Perform inverse filtering on frames to estimate glottal pulse train.

Uses autocorrelation method and Linear Predictive Coding (LPC). Algorithm from https://course.ece.cmu.edu/~ece792/handouts/RS_Chap_LPC.pdf

Parameters:

frames (torch.Tensor) – The audio frames to filter using inverse filter.
lpc_order (int) – The size of the filter to compute and use on the frames.

Returns:

filtered_frames – The frames after the inverse filter is applied

Return type:

torch.Tensor

Example

>>> audio = torch.rand(1, 10000)
>>> frames = audio.unfold(-1, 300, 100)
>>> frames.shape
torch.Size([1, 98, 300])
>>> filtered_frames = inverse_filter(frames)
>>> filtered_frames.shape
torch.Size([1, 98, 300])

speechbrain.processing.vocal_features.compute_hilbert_envelopes(frames, center_freq, bandwidth=1000, sample_rate=10000)[source]

Compute the hilbert envelope of the signal in a specific frequency band using FFT.

Parameters:

frames (torch.Tensor) – A set of frames from a signal for which to compute envelopes.
center_freq (float) – The target frequency for the envelope.
bandwidth (float) – The size of the band to use for the envelope.
sample_rate (float) – The number of samples per second in the frame signals.

Returns:

envelopes – The computed envelopes.

Return type:

torch.Tensor

Example

>>> audio = torch.rand(1, 10000)
>>> frames = audio.unfold(-1, 300, 100)
>>> frames.shape
torch.Size([1, 98, 300])
>>> envelope = compute_hilbert_envelopes(frames, 1000)
>>> envelope.shape
torch.Size([1, 98, 300])

speechbrain.processing.vocal_features.compute_cross_correlation(frames_a, frames_b, width=None)[source]

Computes the correlation between two sets of frames.

Parameters:

frames_a (torch.Tensor)
frames_b (torch.Tensor) – The two sets of frames to compare using cross-correlation, shape [batch, frame, sample]
width (int, default is None) – The number of samples before and after 0 lag. A width of 3 returns 7 results.
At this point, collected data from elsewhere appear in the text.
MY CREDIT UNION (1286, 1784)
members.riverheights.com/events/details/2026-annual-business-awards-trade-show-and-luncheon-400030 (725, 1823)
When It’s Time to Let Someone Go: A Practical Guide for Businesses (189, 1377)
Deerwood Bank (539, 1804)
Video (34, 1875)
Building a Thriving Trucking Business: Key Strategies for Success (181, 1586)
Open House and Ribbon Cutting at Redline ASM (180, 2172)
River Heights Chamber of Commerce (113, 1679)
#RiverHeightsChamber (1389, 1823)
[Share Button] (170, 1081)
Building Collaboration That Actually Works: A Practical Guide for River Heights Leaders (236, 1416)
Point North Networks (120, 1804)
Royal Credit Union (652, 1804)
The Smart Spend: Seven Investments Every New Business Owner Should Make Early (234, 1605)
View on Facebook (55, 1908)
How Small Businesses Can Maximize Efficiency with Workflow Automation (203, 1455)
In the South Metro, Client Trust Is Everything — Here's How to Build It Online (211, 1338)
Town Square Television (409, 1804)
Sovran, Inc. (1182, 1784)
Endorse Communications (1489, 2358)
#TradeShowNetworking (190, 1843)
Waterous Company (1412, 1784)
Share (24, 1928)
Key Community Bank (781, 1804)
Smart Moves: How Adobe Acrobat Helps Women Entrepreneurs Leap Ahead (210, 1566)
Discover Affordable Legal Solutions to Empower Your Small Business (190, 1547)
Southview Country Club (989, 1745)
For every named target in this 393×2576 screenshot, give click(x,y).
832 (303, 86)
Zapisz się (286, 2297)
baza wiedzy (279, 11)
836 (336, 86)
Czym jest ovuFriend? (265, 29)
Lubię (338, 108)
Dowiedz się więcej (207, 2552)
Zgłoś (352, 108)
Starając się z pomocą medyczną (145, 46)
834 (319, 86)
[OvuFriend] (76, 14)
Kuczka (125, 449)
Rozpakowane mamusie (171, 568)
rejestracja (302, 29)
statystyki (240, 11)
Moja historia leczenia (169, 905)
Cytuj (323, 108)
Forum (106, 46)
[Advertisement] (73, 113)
If None, 0 lag is put at the front, and the result is 1/2 the original length + 1, a nice default for autocorrelation as there are no repeated values.

Return type:

The cross-correlation between frames_a and frames_b.

Example

>>> frames = torch.arange(10).view(1, 1, -1).float()
>>> compute_cross_correlation(frames, frames, width=3)
tensor([[[0.6316, 0.7193, 0.8421, 1.0000, 0.8421, 0.7193, 0.6316]]])
>>> compute_cross_correlation(frames, frames)
tensor([[[1.0000, 0.8421, 0.7193, 0.6316, 0.5789, 0.5614]]])